Middle England faces a new “stealth tax” as about 400,000 more people are dragged into the higher rate of income tax by 2015.

The threshold for the 40p tax rate will go up by 1 per cent in each of the next two years, taking it from £41,450 to £41,865 in 2014 and to £42,285 in 2015.

Because inflation is higher than the increases, about 400,000 more middle-earners will pay at least some of their income at the higher level.

The Chancellor told the Commons that the move would raise an extra £1bn a year for the Treasury by 2015. His decision risks alienating some natural Conservatives who do not regard themselves as generously paid. Among those who could be affected by the move are senior nurses, experienced teachers and police officers.

It comes as more than a million families with a parent earning more than £50,000 a year face losing all or part of their child benefit from next month.

Cormac Marum, a tax adviser at accountants Harwood Hutton, said: “This is effectively a stealth tax by George Osborne in the Autumn Statement. It will be perceived as another blow to people in Middle England who feel they struggle hard to get by.”

Currently some 25.5 million people (about 86 per cent of workers) pay tax at the basic 20p rate of tax. About 3.8 million people pay 40 per cent tax on some of their income – a figure that will rise to 4.2 million by 2015 and is more than double the number in the late 1990s.

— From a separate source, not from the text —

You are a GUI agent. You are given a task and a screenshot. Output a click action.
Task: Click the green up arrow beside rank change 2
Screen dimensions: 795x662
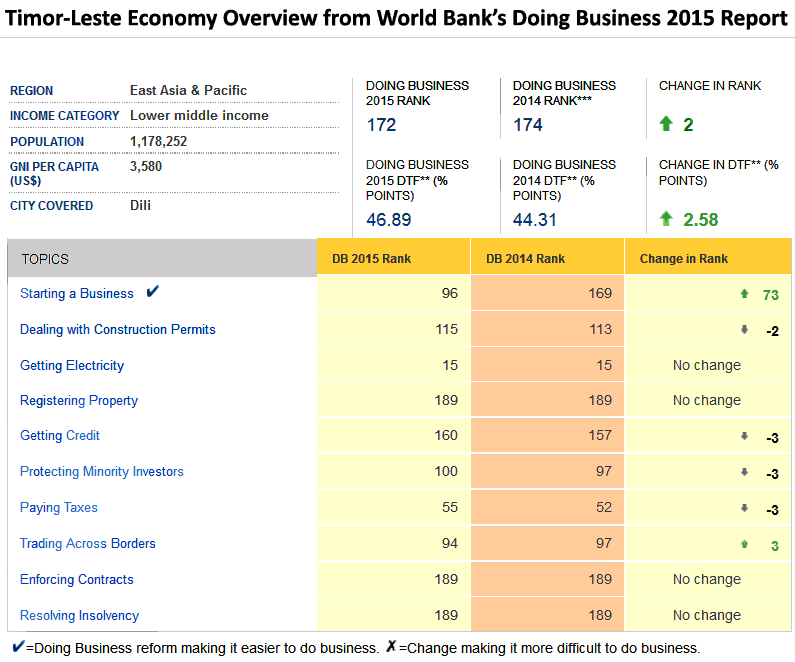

Just over 300,000 pay the top rate of tax – which will be reduced from 50p to 45p in April – because they earn more than £150,000.

Some of the impact of the move on higher rate tax will be offset by an increase in personal tax allowances to £9,440 in April, which is £235 more than previously announced and will put £267 extra in pay packets.

The Treasury estimated that higher-rate taxpayers would be £117 a year worse off by 2015 as a result of the combined effect of the moves.

Mr Osborne has always argued that all sections of society need to share the pain of his austerity measures as he repeats the mantra that “we’re all in this together”.

But his Tory critics counter that the extra taxes faced by middle-income families is a burden on the “strivers” that David Cameron says he wants government policies to help.

They say the move to pare back child benefits, which will raise some £1.7bn to £2.5bn for the Treasury, hits exactly that group and have urged Mr Osborne to delay, or at least cancel, the plan.

Rachel Reeves MP, the shadow Chief Secretary to the Treasury, said: “Millions of struggling families on middle and modest incomes are paying the price for this government’s economic failure.”

She added: “How can this government claim we are all in this together when working families, striving to do their best, are being singled out?”